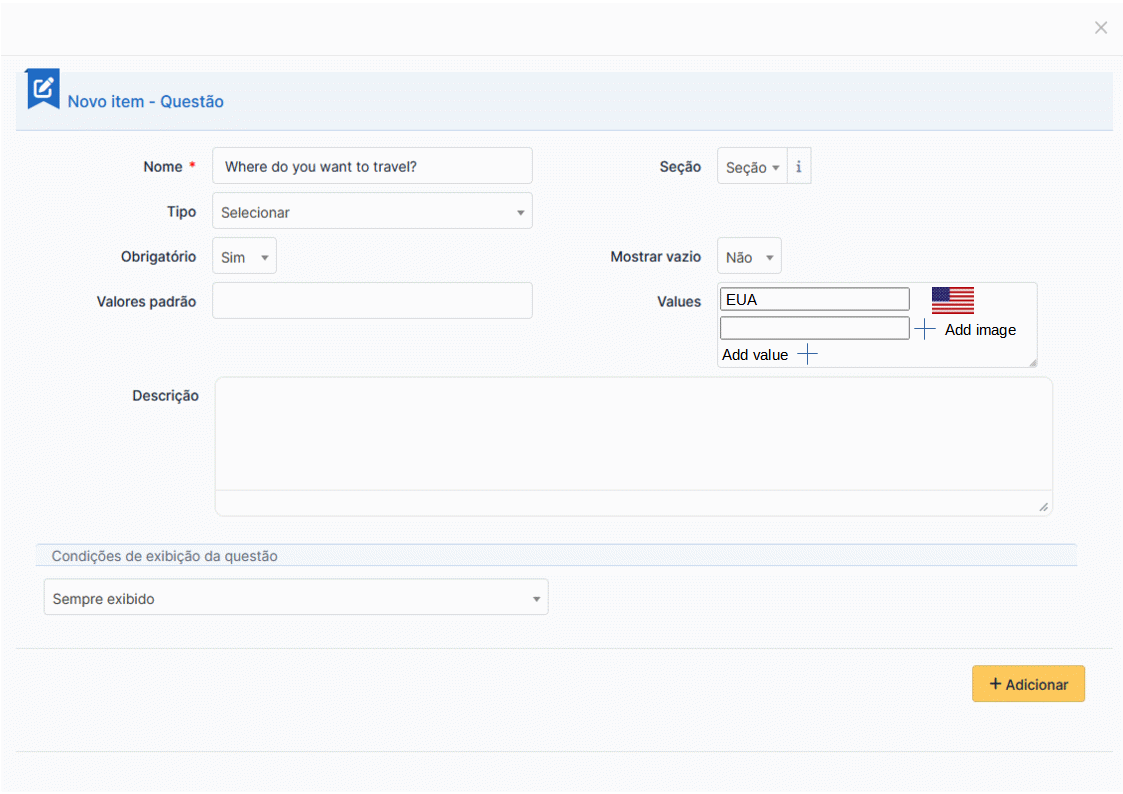Open the Tipo dropdown showing Selecionar
The width and height of the screenshot is (1123, 794).
(372, 211)
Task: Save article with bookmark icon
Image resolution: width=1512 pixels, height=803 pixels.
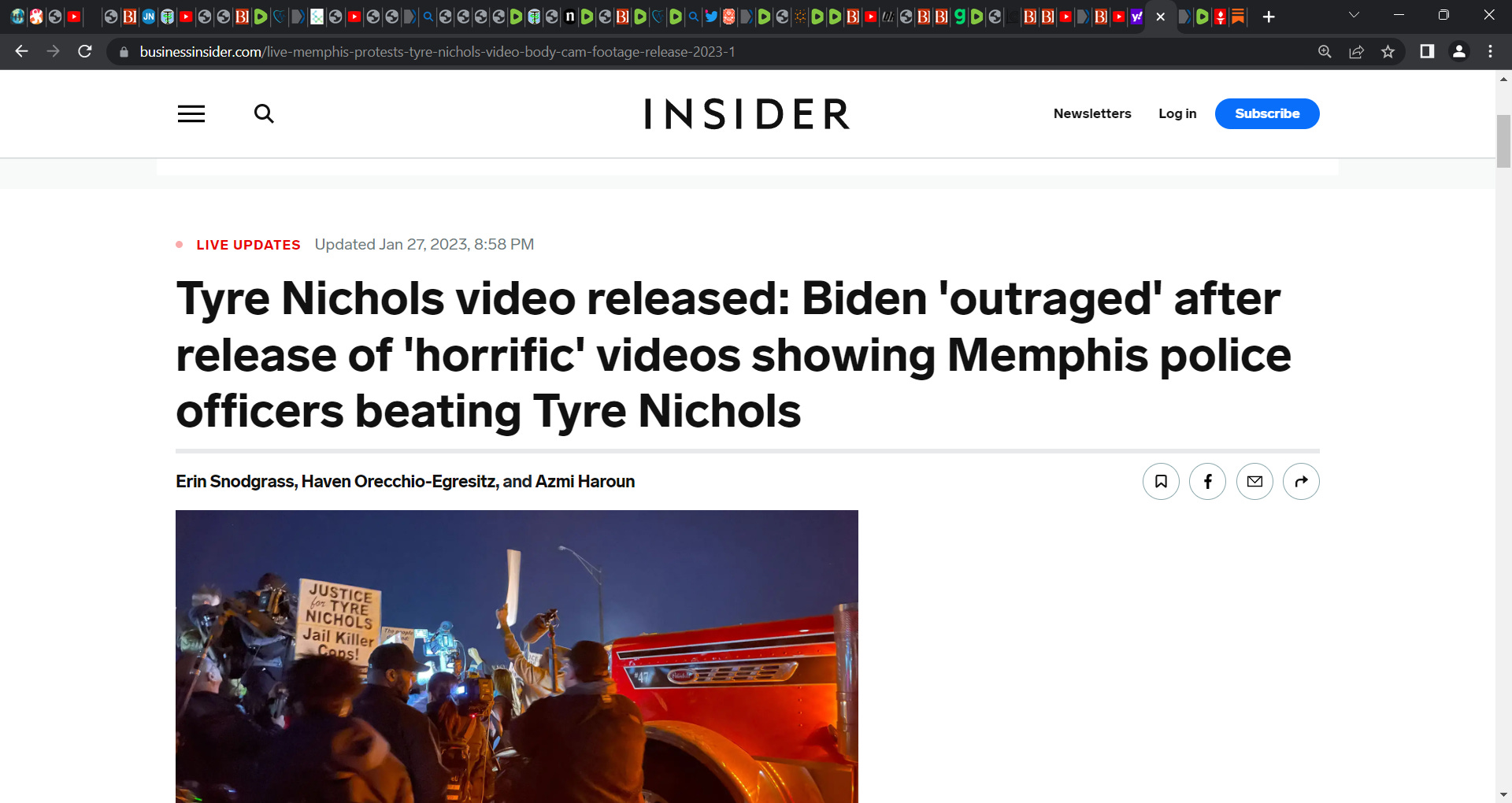Action: tap(1161, 481)
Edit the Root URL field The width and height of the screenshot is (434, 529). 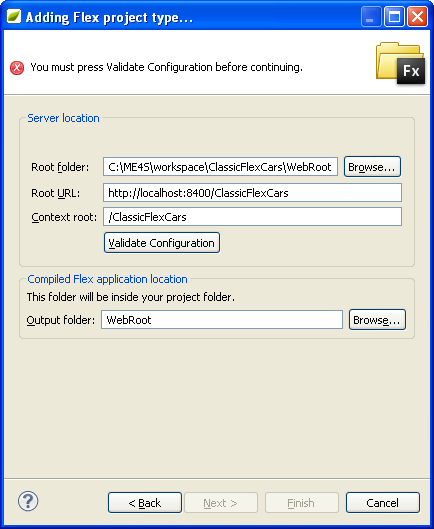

============

**Task to carry out**
Rewrite the data from the line with "Task: Save article with bookmark icon" through the end, changing "Root URL" to "Base URL" and leaving everything else unchanged. Omit the pictures from your output.

**Result for this task**
Task: Save article with bookmark icon
Image resolution: width=1512 pixels, height=803 pixels.
Action: tap(1161, 481)
Edit the Base URL field The width and height of the screenshot is (434, 529). 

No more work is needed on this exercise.